Nike Savvas


Round, an installation by Nike Savvas, invokes thoughts on the delineation of representation and abstraction. The narrow space of CBD Gallery reinforces the duality between Savvas's photographic mural and series of gold panels. Not unlike her recent works, Untitled, 1994 (Artspace, Sydney) and Nice Bubbles, 1994 (Gertrude Street Gallery, Melbourne). Round reflects Savvas's continued interest in decoding systems. Although she deals often with the use of language, particularly between different cultures, this interest in systems is also manifested in her questioning of dominant artistic practices.

Savvas's image for this mural-a tropical, balmy sunset- exemplifies ideals of natural beauty. The appeal of the image, however, may be attributed to its exotic qualities which are heightened by the theatrical light of the sunset. Such a portrayal of a tropical landscape endorses a set of desires emanating from a Western ideology of difference. Unfortunately this contributes to a sense of the image as static, not able to go beyond being a stereotypical landscape that is a substitute for the respective 'exotic' culture. The travel industry has been assiduous in its use of these generic images which do not indicate an actual location so much as encapsulate a Western promise of tranquillity and happiness. To some degree this promise is echoed in Savvas's gold monochromes through the elusiveness of their meaning as reflection of the mural.

When speaking of Round, Savvas has commented on the avant garde tradition of succession of art movements and their dependence on the 'new'. The 'new' was often found in the 'exotic' cultures of Africa and the Pacific, which were considered 'primitive' fodder for Western creative genius. Savvas considers her mural as not only a comment on this avant garde tradition but also on Western consumption of the exotic.

Manufactured as wallpaper and reminiscent of the greater kitsch of the 1970s, the mural's expansive scale connotes a virtual world.

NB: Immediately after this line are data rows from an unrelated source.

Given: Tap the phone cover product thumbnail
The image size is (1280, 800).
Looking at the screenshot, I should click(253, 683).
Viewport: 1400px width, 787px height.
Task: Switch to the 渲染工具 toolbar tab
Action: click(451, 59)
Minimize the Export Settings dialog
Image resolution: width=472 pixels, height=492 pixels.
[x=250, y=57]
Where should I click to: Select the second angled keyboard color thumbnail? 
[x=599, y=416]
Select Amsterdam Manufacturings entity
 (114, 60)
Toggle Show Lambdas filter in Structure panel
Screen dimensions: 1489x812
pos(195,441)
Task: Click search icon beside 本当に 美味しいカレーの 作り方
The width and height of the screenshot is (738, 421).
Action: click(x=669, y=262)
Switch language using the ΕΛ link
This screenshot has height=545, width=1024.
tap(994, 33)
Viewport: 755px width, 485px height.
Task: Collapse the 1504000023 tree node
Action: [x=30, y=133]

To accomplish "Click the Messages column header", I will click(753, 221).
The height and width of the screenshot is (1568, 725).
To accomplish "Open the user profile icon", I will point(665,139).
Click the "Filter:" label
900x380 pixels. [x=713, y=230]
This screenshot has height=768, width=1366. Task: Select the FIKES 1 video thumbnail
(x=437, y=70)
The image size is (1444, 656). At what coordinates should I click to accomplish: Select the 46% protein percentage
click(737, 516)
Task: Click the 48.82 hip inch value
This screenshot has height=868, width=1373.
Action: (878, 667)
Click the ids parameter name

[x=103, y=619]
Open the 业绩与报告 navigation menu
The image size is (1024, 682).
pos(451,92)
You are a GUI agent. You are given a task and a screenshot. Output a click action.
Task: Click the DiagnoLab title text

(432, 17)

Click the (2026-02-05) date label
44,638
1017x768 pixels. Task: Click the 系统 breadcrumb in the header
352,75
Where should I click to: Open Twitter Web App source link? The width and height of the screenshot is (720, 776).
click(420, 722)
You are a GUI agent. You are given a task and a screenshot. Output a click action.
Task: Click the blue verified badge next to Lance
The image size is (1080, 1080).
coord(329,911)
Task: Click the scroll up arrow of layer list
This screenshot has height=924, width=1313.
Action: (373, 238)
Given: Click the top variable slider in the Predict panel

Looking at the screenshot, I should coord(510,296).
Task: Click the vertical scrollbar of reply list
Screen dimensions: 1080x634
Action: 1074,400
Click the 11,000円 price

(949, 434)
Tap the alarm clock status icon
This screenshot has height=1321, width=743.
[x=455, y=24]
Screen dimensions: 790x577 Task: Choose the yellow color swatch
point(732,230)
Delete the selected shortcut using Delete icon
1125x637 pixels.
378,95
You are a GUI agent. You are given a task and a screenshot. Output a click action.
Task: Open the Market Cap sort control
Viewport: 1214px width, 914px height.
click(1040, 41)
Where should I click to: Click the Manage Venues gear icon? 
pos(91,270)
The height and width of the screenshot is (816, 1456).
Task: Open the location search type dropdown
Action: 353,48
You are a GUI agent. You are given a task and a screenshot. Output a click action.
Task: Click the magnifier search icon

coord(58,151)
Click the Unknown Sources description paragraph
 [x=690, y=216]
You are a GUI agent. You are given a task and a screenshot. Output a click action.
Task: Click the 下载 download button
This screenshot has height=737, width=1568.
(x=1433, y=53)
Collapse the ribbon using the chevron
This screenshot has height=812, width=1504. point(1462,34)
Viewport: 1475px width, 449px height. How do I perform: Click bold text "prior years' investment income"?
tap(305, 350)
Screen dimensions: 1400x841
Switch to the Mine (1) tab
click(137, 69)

However, in Round, a 'virtual escape' is prevented by the inclusion of the colour scale both below and above the image, creating a frame, or alternatively a code for the dissemination of a dream. Placed on the parallel wall and corresponding to this frame are the gold monochromes which reflect a notion of framing in reverse. Instead of guiding a certain perspective of an image, (as the colour scale does in the mural), the gold monochromes emphasise the absence of an image. A tension is developed between the morphological opposition of presence and absence and the positioning of the mural and the monochromes. Yet, in this relative absence the monochromes exist as something more than a signifier for another image; they speak of abstraction in a way that denies the historical accusation, that abstraction, particularly monochromes, are meaningless.

In Round, Savvas comments on the prevalence of monochromes in contemporary practice by way of an oblique inflection. She provides an analogy for considering monochromes that is indicative of the title: Round. The pairing of a remnant from an interior of the 1970s alongside monochromes institutes an 'equivalence' between both the popular (mural) and high art (monochromes). Though this appears to be implying a contextual analysis of an historical period, it instead refers back to monochromes by the emphasis on the surface of the work. lt parodies the belief that monochromes provide meaning only through surface modulation, since in the mural the 'exotic' landscape is reduced to surface value solely and the monochromes offer a distortion of reflective light. Just as the sun setting is one visible element of a cycle, so too are the monochromes, where viewing engenders a glance a/round rather than a direct focus on their demarcation of space. By way of this circulative reference Savvas focuses not simply on the relationship between representation and abstraction but additionally on the role of monochromes in contemporary practice. Round is consistent with Savvas's recent oeuvre because it explores issues pertinent to the way we relate to art practices and our methods of communicating.